Zachary opts out of voucher program
ZACHARY — Bowing to public pressure, the Zachary Community School District won’t accept any students from other, less-successful school systems under the new state voucher program, Superintendent Warren Drake said.
The School Board voted April 26 to accept 30 eligible students next year who would normally attend C-, D- and F-rated schools in other districts: 15 in kindergarten and 15 first-graders.
Zachary has been the state’s top-performing district for seven consecutive years and is the only A-rated district in Louisiana.
School Board members and school employees soon began getting calls from parents and other community members concerned about the cost to Zachary, Drake said Tuesday.
“The deadline for applying was pretty quick, so I don’t think I did a very good job in getting all the information out to the board and the community and explain to them how it was going to be a minimal expense,” Drake said.
Drake said last month the state would award Zachary about $4,000 per child accepted through the Louisiana Student Scholarships for Educational Excellence Program. Zachary now spends more than twice that amount per student, and the state Education Department projects that the district will receive a maximum of $8,843 for regularly enrolled students next year.
Only A- and B-rated public schools and eligible charter schools may accept the vouchers.
The deadline for eligible public schools to apply is May 18.
The students would have been accepted at the A-rated Northwestern Elementary and the new Rollins Place Elementary, but without adding a teacher at either school, Drake said.
“Most people who called were concerned about the finances. That’s what the problem was. They were very respectful, but they were concerned about the money,” the superintendent said.
“When it’s all said and done, it will cost more money, but we thought, after the example we had set with (Hurricane) Katrina with adding 300 kids and not losing the quality of education, that we could lend a hand, even to a small degree,” Drake said.
“But, the bottom line is we work for the people of Zachary, and they were concerned about the cost,” he said.
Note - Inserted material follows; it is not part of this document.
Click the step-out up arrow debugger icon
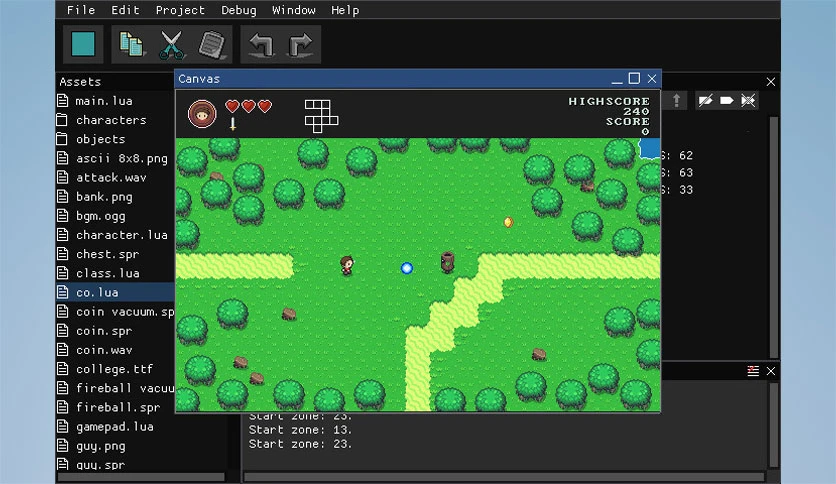 (677, 100)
Drake said the arrangement probably would have added one more student in each kindergarten and first-grade class, but “the final straw was that, next year, teachers are going to have more stress on them than they’ve ever had before.”
Teachers must begin implementing a new, national core curriculum next school year and be evaluated under a new, “value-added” model in which measures of student growth are supposed to make up at least 50 percent of all evaluations. The evaluations also must be done annually.
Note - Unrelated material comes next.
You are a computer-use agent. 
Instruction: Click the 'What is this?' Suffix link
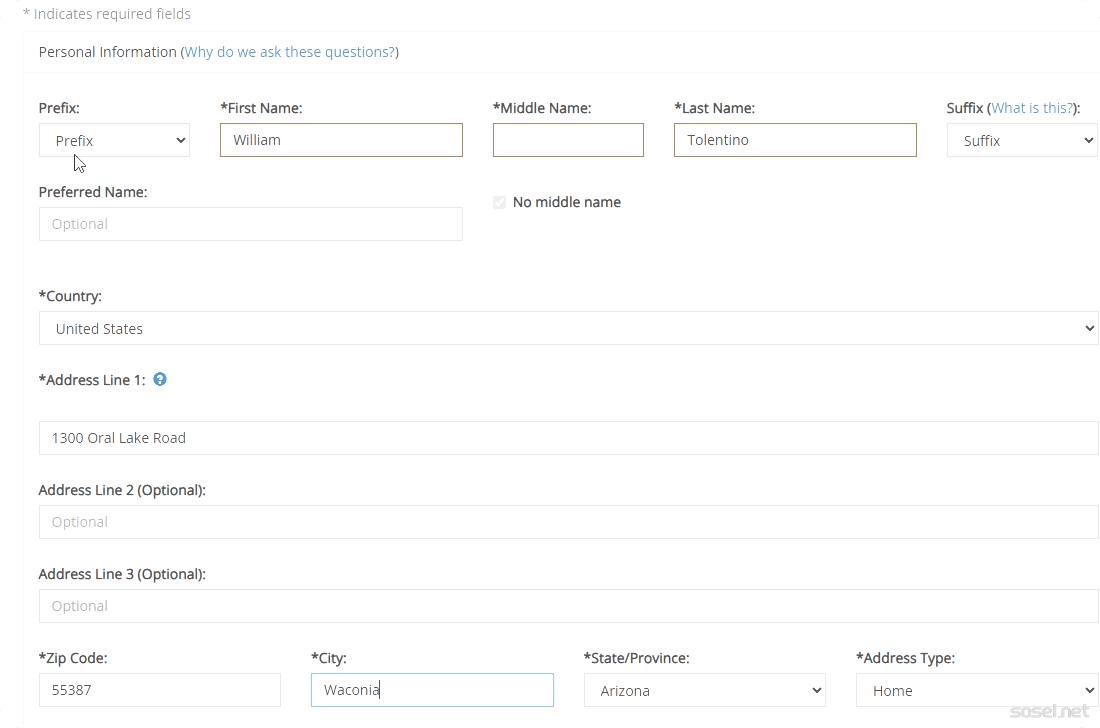(1032, 108)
“We recognize the sacrifices many of our own families make to provide their students with a first-rate education and appreciate the community’s continued financial support of our district,” Drake said.
Since the district’s creation in 2003, Zachary voters have approved $129 million in bonds for a massive school construction program. Property owners are paying 36 mills to retire the bonds, plus 43.2 mills in general school taxes. The board also levies 2 percent in sales taxes.